▶ [Exercise brief]: Reproduce nothing but the lines from the one containing "The width and height of the screenshot is (891, 630)." to the end of the records below, each exactly as written.

▶ [Exercise input]:
************
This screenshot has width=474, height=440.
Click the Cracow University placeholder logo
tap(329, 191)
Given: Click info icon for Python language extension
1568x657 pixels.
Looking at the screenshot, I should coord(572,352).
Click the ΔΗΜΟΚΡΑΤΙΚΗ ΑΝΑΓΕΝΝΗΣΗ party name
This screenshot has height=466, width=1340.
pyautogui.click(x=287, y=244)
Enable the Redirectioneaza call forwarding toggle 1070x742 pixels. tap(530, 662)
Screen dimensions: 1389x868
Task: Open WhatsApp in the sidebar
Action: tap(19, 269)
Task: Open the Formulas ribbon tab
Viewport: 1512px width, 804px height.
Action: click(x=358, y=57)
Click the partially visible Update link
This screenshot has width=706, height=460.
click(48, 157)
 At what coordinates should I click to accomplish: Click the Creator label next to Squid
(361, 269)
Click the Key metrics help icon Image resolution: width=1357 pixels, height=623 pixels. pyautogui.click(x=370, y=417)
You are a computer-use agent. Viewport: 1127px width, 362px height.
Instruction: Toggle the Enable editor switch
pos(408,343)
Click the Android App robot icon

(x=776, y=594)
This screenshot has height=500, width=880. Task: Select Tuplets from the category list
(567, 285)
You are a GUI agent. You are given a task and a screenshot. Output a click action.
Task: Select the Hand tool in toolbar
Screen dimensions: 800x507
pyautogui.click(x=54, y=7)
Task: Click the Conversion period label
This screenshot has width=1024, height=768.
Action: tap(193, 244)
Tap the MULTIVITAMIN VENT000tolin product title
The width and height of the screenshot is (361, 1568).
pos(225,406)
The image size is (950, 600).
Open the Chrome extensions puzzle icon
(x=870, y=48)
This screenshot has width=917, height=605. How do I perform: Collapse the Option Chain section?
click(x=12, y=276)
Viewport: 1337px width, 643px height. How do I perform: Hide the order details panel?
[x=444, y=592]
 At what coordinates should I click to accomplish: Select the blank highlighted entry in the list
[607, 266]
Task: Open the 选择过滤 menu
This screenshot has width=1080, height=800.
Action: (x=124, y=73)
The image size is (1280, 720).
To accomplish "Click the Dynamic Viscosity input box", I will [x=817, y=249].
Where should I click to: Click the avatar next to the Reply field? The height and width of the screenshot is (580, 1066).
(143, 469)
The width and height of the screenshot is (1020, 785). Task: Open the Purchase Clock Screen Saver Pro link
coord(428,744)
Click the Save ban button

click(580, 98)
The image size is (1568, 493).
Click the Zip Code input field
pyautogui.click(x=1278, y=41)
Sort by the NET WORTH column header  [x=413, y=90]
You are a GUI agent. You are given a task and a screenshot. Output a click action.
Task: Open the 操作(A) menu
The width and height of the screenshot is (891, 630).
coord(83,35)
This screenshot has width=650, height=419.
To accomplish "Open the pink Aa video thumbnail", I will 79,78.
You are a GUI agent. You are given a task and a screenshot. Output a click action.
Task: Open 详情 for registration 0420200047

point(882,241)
************
▶ [Finished task]:
The width and height of the screenshot is (891, 630).
coord(83,35)
This screenshot has width=650, height=419.
To accomplish "Open the pink Aa video thumbnail", I will 79,78.
You are a GUI agent. You are given a task and a screenshot. Output a click action.
Task: Open 详情 for registration 0420200047

point(882,241)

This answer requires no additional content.